Figure 6. ILEI/LIFR Signaling Contributes to Mammary Stemness, Tumorigenesis and Metastasis in vivo.

. (a) Mammary fat-pad reconstitution assay of NMuMG-GFP and E1KD-GFP cells orthotopically implanted into the cleared fat-pad of 3-week old female NOD/SCID mice. (b) Quantification of tumor volume over time in female NOD/SCID mice injected with E1KD shSCR, shILEI, and shLIFR cells at concentrations of 1k, 10k, and 100k cells per injection into the mammary fat-pad region (error bars represent mean +/− SEM n≥4; ****p<0.0001, 2-way ANOVA; shSCR is significant compared to shILEI and shLIFR in 100k cell injections, shSCR is significant compared to shILEI in 10k cell injections). (c) Final mammary tumor weight quantification from female NOD/SCID mice injected with 1k, 10k, and 100k E1KD shSCR, shILEI, and shLIFR cells into the mammary fat-pad region with a TIC frequency displayed for each condition (error bars represent mean +/− SEM, n≥4, ***p=0.0002, One-way Anova; E1KD shSCR 100k condition is significant when compared to the shSCR 10k and 1k conditions, as well as all shILEI and shLIFR conditions). (d) H&E staining of metastatic area in lungs of female NOD/SCID mice injected with E1KD shSCR, shILEI, and shLIFR cells into the mammary fat-pad.
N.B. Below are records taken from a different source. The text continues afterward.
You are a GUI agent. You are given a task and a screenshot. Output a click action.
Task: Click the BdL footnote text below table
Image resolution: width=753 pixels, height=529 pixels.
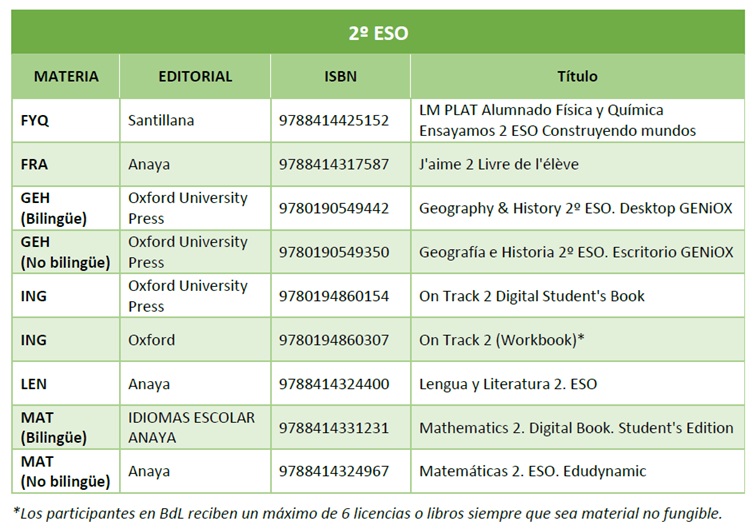[x=367, y=513]
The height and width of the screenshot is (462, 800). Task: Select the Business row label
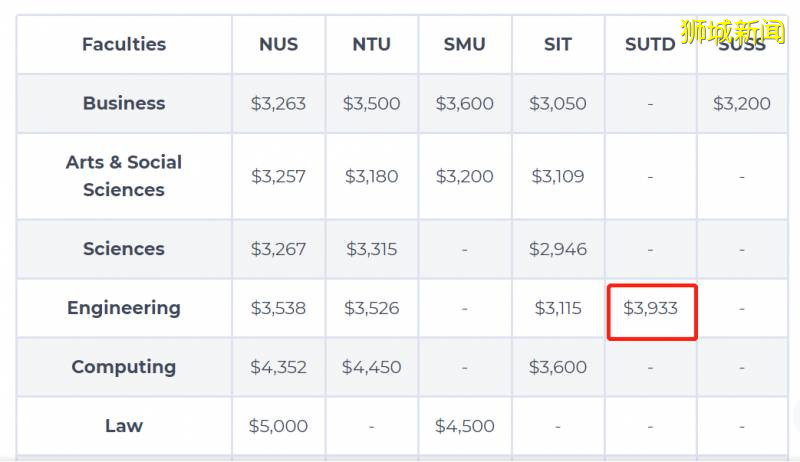[x=124, y=103]
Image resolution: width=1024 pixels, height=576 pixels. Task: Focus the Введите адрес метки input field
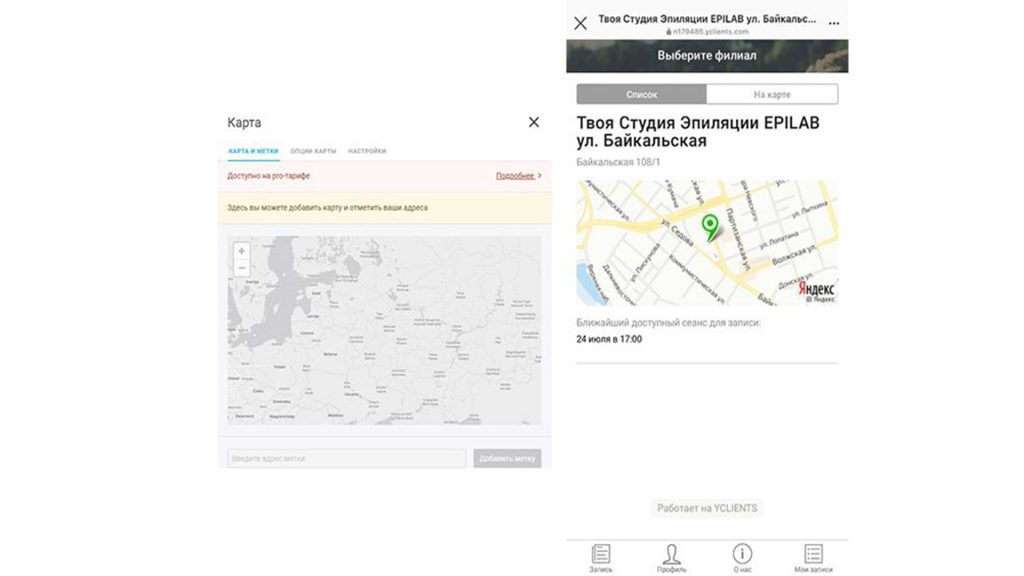pos(347,458)
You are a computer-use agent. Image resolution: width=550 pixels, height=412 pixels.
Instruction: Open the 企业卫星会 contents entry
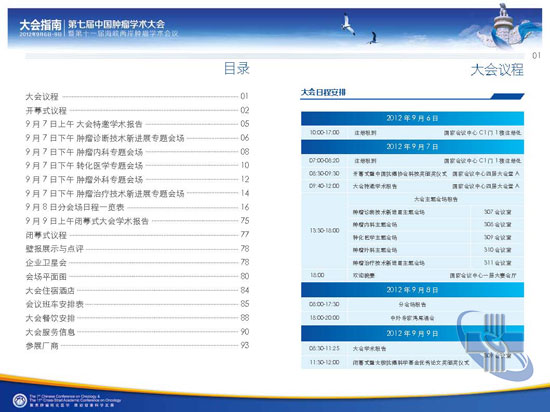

Representative images show lungs with the largest metastatic burden for each cell condition. Metastatic area percentage is shown for these images. (e) Immunoblot analysis of LIFR in NMuMG, E1KD, and E1KD cells injected into NOD/SCID fat pads and cultured from mouse primary tumor formation (M1P) and lung metastases (L1P).